Todos vocês, homens ambiciosos,
Que me deixavam pra depois,
Ocupados demais com seus egos,
Mas que ironia, serão mais conhecidos por mim?
E só sei pra que lado seus paus eram tortos...
Quão grandes eram seus medos,
Como costumavam se drogar
Pra não ter que encarar a realidade,
Pra não ter que correr risco algum.

Sopro no coração



Corro contra o tempo
me reinvento
não vai dar tempo!
não é tudo!
mas sem sou nada?

Cigarra da noite
de minha insônia
novelo de feno
de minha solidão
que não passa...

segunda-feira, 9 de fevereiro de 2015

O pouso do pelo



Um pelo ruivo
Pousa em minha roupa preta,
Eu o admiro por instantes,
Esta estrutura ainda parece viva,
Começo meio e fim, brilhante.
Nasceu e morreu me amando,
Talvez, devesse o guardar em um cofre,
E se tudo um dia terminasse,
Teria algo incorruptível para confirmar,
Com o seu DNA, ele me diria:
Nasci e morri amando você.
Mas a barba continua a crescer,
A ser raspada, a ir pelo ralo,
A célula morta esfoliada...
E eu não sei se os próximos me amarão...

domingo, 1 de fevereiro de 2015

Das vaidades



eu ainda me comovo
com as mulheres
mordiscando suas pérolas
pra saber da veracidade
réu, confesso...
não há nada mais chic!

 

O homem é o trickster do homem

Não existe um certo, não existe um errado, existe algum conceito de paz e algum conceito de desordem.

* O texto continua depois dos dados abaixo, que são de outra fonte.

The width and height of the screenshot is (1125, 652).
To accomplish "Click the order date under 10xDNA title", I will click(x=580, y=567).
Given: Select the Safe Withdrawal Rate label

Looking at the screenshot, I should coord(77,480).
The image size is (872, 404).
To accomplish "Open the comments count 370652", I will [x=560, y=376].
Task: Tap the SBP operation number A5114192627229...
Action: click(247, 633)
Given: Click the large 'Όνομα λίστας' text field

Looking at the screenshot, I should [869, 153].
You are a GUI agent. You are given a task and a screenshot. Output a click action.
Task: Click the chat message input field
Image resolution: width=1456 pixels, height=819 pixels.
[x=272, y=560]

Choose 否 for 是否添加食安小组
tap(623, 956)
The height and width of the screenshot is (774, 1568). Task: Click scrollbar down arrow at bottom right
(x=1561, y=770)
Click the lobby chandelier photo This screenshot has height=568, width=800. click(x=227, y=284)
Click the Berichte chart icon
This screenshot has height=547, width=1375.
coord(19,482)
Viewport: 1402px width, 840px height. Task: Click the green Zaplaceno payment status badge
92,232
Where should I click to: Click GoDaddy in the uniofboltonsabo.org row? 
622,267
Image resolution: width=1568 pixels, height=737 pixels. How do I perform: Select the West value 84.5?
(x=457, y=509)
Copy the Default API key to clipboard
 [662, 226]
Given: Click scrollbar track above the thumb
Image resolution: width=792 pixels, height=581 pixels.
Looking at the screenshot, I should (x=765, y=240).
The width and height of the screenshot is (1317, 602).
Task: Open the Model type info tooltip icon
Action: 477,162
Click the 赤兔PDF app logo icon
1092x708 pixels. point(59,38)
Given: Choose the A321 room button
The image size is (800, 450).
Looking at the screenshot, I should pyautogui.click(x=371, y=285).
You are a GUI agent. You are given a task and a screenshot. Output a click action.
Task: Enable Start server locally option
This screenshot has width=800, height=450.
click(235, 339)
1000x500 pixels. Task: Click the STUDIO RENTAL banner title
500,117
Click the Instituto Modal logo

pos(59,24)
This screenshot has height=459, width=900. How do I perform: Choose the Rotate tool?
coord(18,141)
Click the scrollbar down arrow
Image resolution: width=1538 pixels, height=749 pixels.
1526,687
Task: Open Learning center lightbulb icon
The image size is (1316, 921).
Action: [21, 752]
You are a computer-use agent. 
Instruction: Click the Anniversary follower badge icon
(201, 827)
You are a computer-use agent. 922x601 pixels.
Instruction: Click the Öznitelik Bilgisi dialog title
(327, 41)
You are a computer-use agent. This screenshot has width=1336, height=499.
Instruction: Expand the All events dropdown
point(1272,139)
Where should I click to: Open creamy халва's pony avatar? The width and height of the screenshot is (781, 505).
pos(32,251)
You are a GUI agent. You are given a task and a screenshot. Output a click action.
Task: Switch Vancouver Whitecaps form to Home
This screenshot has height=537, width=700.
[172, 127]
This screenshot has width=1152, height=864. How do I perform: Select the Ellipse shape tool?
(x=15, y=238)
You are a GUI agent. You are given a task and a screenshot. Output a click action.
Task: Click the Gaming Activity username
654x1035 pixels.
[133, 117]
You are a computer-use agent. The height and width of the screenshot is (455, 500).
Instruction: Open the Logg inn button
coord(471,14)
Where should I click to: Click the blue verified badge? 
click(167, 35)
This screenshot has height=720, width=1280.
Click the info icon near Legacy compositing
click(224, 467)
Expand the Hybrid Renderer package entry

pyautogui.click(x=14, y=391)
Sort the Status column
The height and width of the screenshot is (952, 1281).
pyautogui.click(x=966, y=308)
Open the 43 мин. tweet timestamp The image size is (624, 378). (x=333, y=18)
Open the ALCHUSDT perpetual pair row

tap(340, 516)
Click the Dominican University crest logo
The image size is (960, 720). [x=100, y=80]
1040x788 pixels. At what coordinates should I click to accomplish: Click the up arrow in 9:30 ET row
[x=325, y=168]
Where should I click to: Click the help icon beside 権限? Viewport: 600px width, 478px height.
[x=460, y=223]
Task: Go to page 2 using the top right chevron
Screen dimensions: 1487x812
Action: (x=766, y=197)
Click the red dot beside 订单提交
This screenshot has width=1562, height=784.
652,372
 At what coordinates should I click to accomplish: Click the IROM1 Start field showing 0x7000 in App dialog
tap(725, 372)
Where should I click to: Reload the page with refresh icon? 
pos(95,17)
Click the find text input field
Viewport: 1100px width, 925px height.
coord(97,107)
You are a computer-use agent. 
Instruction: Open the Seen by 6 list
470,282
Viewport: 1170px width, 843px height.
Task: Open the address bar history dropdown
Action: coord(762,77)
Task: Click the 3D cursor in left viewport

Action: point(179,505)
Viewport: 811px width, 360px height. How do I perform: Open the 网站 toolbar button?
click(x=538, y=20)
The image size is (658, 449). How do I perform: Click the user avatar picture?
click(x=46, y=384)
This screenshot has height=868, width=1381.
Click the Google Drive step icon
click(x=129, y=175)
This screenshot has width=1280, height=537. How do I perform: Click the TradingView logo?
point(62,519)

Existe um patão chato pagando pouco e um legal pagando pouco. Existe um comportamento "progressivo" razoável, entediante, e outro que levariam todos que assim fossem ao autoextermínio. Tudo que se propor a ser, pense antes: e se o mundo todo fosse assim? Porque não é justo ser privilégio apenas de alguns... Este mundo sem consequências, nunca existiu, nunca existirá, são umas leis físicas/biológicas tão ligadas a cada menor parte, de toda parte, de toda vida. Existe alguém que vai rir no minuto de silêncio pro seu amigo morto, e alguém que vai se calar e respeitar a sua dor, mesmo não sabendo quem é o cara. Existe o trem que parte o homem bêbado adormecido no trilho e o que parte os corações dos amantes que se separam. Existe a dor compreendida e a dor julgada. Existe o homem que paga por uma academia e o que prefere fazer poesia, a máquina que parte a perna do homem e Lowry que a parte no pincel. Existe o rapto do macaco pro circo, e a "evolução", desnecessária. Eu não rapto sua essência, eu não serei o beijo no seu caixão.